COVID-19 Bikin Sakit Tubuh dan Moral!?

Oleh : Labib El-Muna*

Semenjak awal dekade ini, tepatnya Januari 2020, terdengar santer sebuah berita outbreak COVID-19 atau penularan besar-besaran yang terjadi di salah satu kota besar di Republik Rakyat China, Wuhan. Virus yang membawa wabah penyakit ini merupakan varian terbaru dari SARS yang sempat booming juga diawal 2000an. Bahkan nih ya, namanya sendiri itu saking barunya dinamain COVID-19 atau Corona Virus Disease, lalu 19 nya apaan? Ya karena terjadi di 2019 aja, as simple as that.

Epidemi SARS sendiri, kakak tertuanya, itu ditemukan di China ( lagi 😀 ) tahun 2003 di 26 negara dengan lebih dari 8000 di tahun itu dengan korban tewas 775! Lalu ada kakak keduanya kita sebut saja MERS, yang terjadi juga di tahun 2012an. MERS ini disebut juga flu unta, dan  tentu  penyebaran awalnya di timur tengah, karena disana disamping mobil-mobil mewah  di kalangan elitnya, orang masih banyak yang menggunakan unta sebagai alat transportasi. Jadi tertularlah mereka, kita paling tertular flu mamang-mamang ojek, heuheu.

Nah, adapun COVID-19 sendiri sampai saat ini sudah mencapai 60an negara yang dikabarkan warga negaranya ada yang tertular.  Sebelumnya ada Meksiko, Azerbaijan, Lithuania, dan Nigeria. Dan mengacu pada data dari johns Hopkins CSSE, total kasus si wabah baru ini secara global sudah mencapai 84.124 kasus, dengan laporan yang sehat kembali sebanyak 36.711. Namun jumlah korban yang meninggal sampai saat ini adalah 2.867 jiwa!

(Data yang terkumpul)
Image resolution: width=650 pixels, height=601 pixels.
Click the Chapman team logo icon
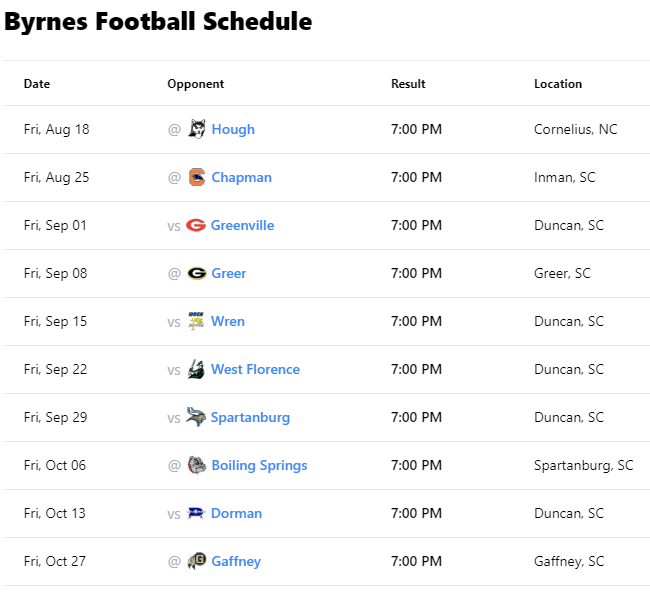tap(197, 177)
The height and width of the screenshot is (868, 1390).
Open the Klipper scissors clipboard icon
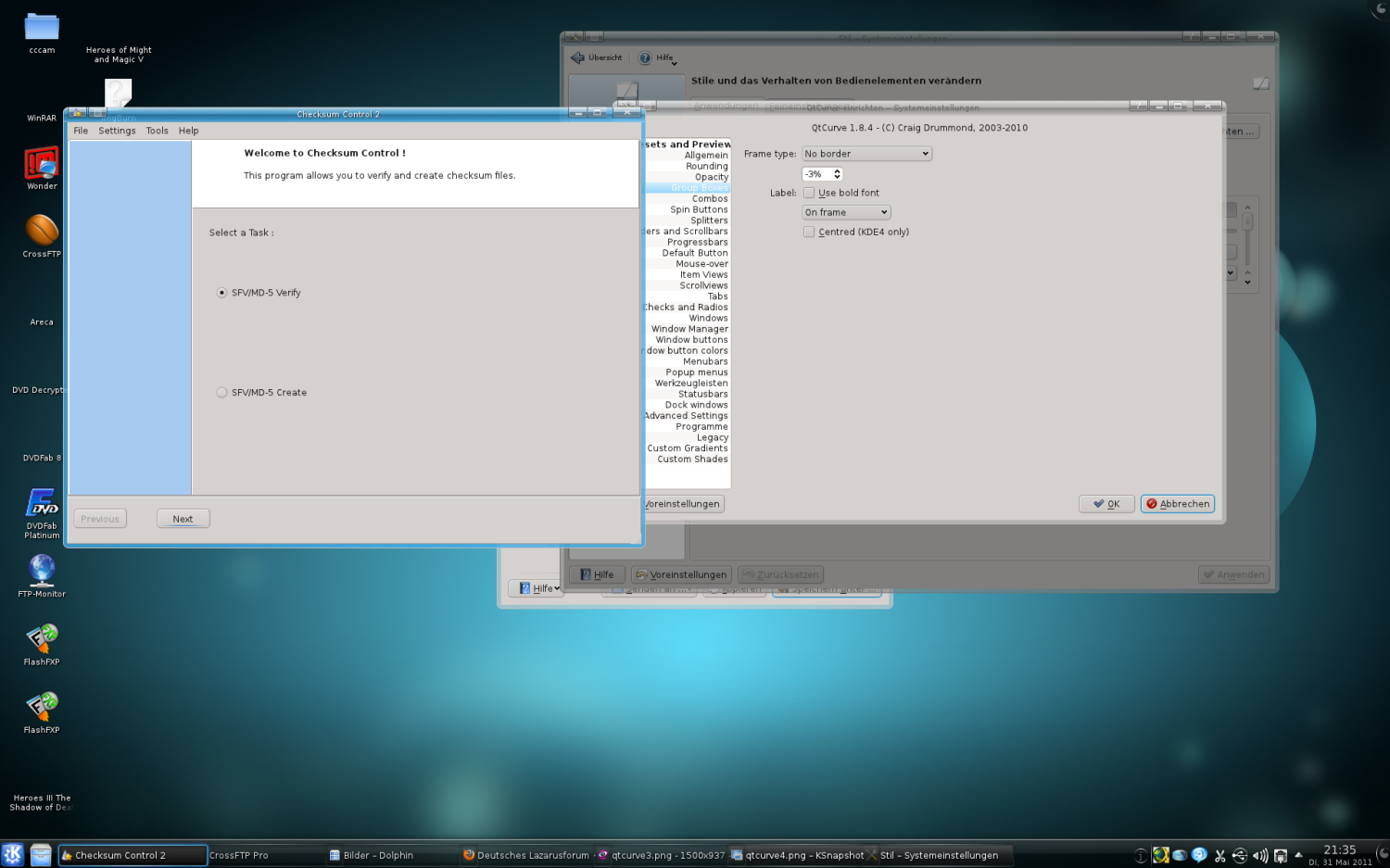pyautogui.click(x=1219, y=856)
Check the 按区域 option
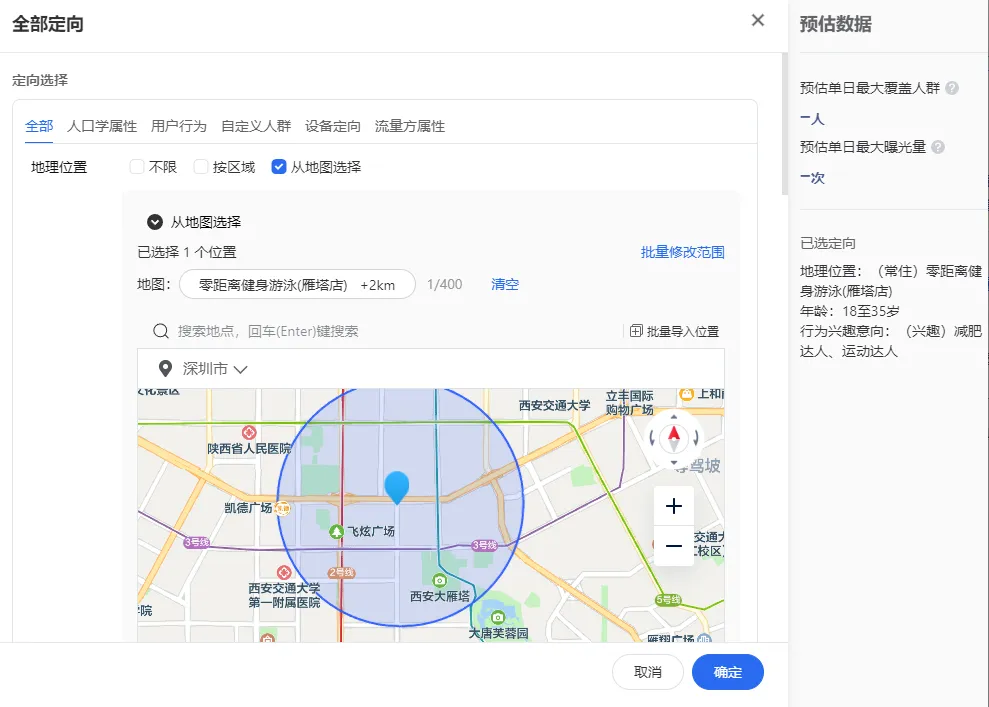989x707 pixels. point(202,168)
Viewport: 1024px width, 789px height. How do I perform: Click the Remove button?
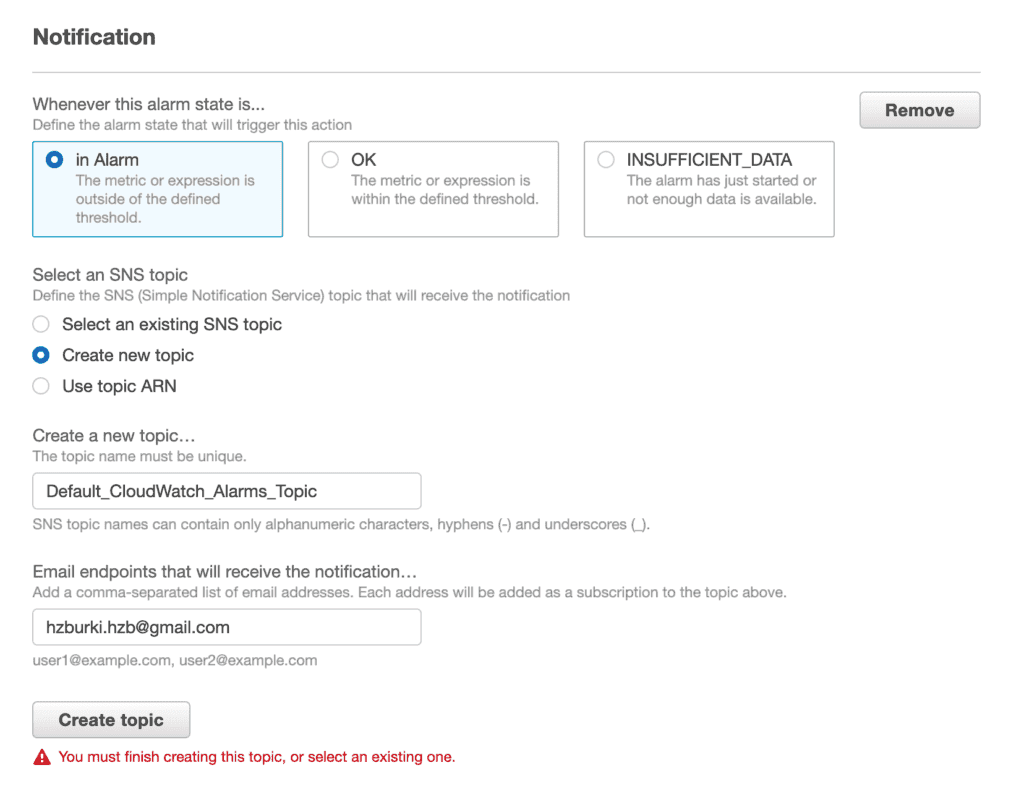pyautogui.click(x=919, y=110)
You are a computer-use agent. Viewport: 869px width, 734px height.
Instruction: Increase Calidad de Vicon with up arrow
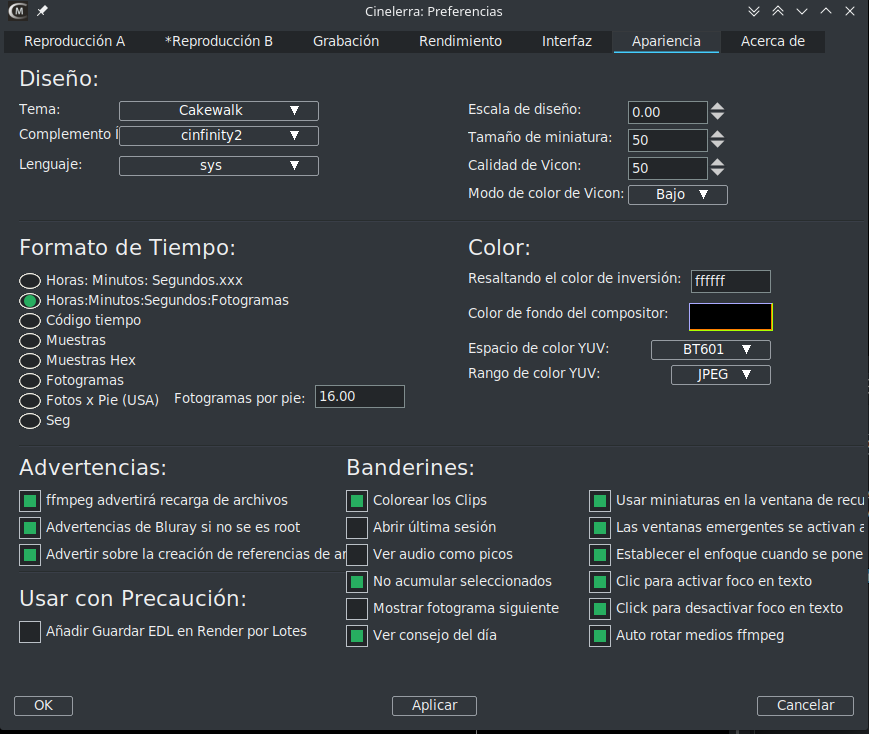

__Soal__: Terjemahkan kalimat dari teks bacaan tentang COVID-19 ini ke dalam bahasa Inggris: "Namun jumlah korban yang meninggal sampai saat ini adalah 2.867 jiwa!"

__Jawaban__: However, the number of people who have died so far is 2,867!